Under general anesthesia, a varix greater than 0.5 cm in diameter was found under endoscopy (Figure 1(a)). After puncturing the varix with blood returning in the transparent needle sheath (Figure 1(b)), the injection needle (Boston Scientific Interject™; 23 ga (0.6 mm 240 cm)) was connected to a pressure sensor (SJ-DOI-100, Zhejiang Sujia medical equipment Co., LTD; Jiaxing, Zhejiang Province, China) and multi-function monitor (BeneVision N15, Shenzhen Mindray Biomedical Electronics Co., LTD; Shenzhen, Guangdong, China). The pressure values were read and recorded (supplemental material). Then the contrast agent (Ioversol Injection; Jiangsu Hengrui Pharmaceutical Co., Ltd; 100 ml, 35 g; Lianyungang, Jiangsu Province, China) was injected through the needle (Figure 1(c)). The blood flow direction was observed under digital subtraction angiography (DSA) monitoring (SIEMENS) to make sure the needle tip was in the varix vessel (Figure 1(d)). Then, the modified sandwich method was performed (Figure 1(e)).

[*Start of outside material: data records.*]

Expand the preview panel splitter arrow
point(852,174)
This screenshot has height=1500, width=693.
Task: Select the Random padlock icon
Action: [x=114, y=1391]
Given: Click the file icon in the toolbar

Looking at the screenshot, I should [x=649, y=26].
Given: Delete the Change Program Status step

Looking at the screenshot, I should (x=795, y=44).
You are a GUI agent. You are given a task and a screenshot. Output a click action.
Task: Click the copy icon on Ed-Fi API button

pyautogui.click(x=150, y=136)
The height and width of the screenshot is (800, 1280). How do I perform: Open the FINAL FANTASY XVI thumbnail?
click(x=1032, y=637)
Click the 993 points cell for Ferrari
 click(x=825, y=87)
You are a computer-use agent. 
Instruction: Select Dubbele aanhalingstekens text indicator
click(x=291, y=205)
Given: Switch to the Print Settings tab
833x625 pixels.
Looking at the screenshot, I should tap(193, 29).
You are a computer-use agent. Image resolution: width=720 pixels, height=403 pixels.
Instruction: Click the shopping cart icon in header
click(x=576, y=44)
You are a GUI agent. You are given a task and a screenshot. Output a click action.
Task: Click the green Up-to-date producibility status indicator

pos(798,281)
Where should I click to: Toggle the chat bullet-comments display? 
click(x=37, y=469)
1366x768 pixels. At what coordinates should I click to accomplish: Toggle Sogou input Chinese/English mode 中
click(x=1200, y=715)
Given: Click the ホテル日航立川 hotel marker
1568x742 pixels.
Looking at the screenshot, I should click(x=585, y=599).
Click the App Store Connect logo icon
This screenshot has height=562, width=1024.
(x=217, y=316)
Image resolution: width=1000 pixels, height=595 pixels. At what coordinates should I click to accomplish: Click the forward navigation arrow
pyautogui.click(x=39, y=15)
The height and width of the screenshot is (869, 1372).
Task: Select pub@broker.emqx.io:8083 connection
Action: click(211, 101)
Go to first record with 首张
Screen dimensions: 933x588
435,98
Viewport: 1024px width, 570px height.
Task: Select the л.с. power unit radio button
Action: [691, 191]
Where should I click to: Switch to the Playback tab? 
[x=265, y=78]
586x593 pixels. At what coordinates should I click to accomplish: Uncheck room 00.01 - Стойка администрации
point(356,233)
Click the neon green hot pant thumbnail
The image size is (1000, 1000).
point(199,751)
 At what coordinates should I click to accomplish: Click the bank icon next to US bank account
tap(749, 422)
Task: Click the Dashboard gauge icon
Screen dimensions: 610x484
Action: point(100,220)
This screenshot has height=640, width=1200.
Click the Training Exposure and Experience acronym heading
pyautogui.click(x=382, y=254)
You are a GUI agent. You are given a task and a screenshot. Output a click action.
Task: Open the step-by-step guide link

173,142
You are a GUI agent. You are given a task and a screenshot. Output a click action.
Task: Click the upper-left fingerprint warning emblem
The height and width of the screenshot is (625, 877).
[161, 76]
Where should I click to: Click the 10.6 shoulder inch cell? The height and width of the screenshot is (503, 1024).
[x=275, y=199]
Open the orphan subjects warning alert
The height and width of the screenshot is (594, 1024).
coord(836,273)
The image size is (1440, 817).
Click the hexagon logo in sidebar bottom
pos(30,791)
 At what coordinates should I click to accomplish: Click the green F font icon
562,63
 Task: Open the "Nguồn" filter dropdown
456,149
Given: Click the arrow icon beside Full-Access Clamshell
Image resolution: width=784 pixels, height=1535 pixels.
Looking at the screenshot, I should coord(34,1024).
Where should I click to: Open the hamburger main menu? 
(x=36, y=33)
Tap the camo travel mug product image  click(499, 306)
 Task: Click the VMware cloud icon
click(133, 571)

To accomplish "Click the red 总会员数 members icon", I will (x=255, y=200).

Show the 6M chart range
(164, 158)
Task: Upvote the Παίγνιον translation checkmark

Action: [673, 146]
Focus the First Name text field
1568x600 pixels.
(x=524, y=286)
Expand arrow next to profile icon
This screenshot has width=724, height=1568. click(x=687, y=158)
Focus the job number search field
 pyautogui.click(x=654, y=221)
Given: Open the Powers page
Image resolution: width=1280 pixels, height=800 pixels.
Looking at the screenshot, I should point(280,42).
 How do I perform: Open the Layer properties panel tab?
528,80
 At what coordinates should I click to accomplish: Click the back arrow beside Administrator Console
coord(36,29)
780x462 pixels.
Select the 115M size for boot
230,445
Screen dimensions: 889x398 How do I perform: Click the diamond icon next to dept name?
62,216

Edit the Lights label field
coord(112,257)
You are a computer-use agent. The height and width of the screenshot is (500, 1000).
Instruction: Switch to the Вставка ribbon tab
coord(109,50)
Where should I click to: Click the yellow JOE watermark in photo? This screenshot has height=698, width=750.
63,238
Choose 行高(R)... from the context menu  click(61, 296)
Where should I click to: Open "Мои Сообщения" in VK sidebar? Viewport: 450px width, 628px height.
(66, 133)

(a) Varices were found in gastroscopy. (b) After the successful puncture, the needle sheath was seen to return blood and then connected to the monitor to measure the pressure and read the data. (c) The contrast agent was injected by the injection needle. (d) The contrast agent and flow direction were observed under DSA monitoring. (e) Sclerosing agent injection. (f) Cyanoacrylate injection.
The TIPS operation followed after the endoscopic operation. After the neck was sterilized and covered with a drape, the right internal jugular venous approach was acquired, and then the catheter (Torcon NB® Advantage Catheter; HNB5.0-38-100-P-10S-0; Cook Incorporated; Bloomington, Indiana, USA) was inserted to measure the inferior vena cava pressure. Then the balloon catheter (CHESS558012) was advanced into the right hepatic vein under DSA to measure the HVPG. The vascular puncture kit (RUPS-100; Cook Incorporated) was then guided anteriorly and punctured from the right hepatic vein into the right/left portal vein. 23 Next, the catheter was induced into the splenic vein. To complete portal vein system angiography and then PPG and PVP were measured. After a balloon dilatation catheter (Cook Incorporated; PTA-35-80-8-6.0) was introduced to dilate the tract, the covered stent (GORE.VIATORR; PTB8107275W) was placed to connect the right hepatic vein to the portal vein. 24 After the catheter was removed, the postoperative PPG was measured, and the portal venography was performed again to confirm sufficient drainage. Finally, the catheter and RUPS-100 were removed, and gauze was used to cover the incision in the neck. The EVP, HVPG before the TIPS operation, preoperative PPG, postoperative PPG, and PVP were collected for analysis.
Statistical analyses
The statistical data were analyzed using SPSS (25.0 version, IBM, Armonk, NY, USA). The quantitative data were expressed as mean ± standard deviation or quartile (the 25th and 75th percentiles). The categorical data were expressed as frequency (percentage). Student’s t-test was used when the quantitative data were compared between two groups. When there were multiple groups of quantitative data, the one-way test was used to analyze whether there were differences, and Dunnett’s test or Tukey’s test was used to compare with each other. Categorical data were analyzed by the Chi-square test or Fisher’s exact test (when there was any frequency less than 5). Statistical significance was defined as a two-sided p-value of <0.05.
Results
Baseline characteristics
The baseline characteristics are as follows according to PVT or not (Table 1) and the types of Sarin classification (Table 2).
Baseline characteristics of the study population according to PVT or not.
Data are presented as mean ± standard deviation.
HLD, hepatolenticular degeneration; HSOS, hepatic sinus obstruction syndrome; PBC, primary biliary cirrhosis; PVT, portal vein thrombosis.
Baseline characteristics of the study population according to the Sarin typing.
GOV, gastroesophageal varices; IGV, isolated gastric varices; HLD, hepatolenticular degeneration; HSOS, hepatic sinus obstruction syndrome; PBC, primary biliary cirrhosis.
Comparisons of HVPG, preoperative PPG, EVP, and preoperative PVP totally
Totally, HVPG (15.49 ± 7.06) was lower than the PPG (25.17 ± 5.83) (p < 0.0001), EVP (30.06 ± 11.13) (p < 0.0001), and PVP (37.44 ± 7.16) (p < 0.0001). There was no statistical difference between PPG and the EVP (p = 0.0529). The PPG was lower than the PVP (p < 0.0001). The EVP was lower than the PVP (p = 0.0009) (Figure 2).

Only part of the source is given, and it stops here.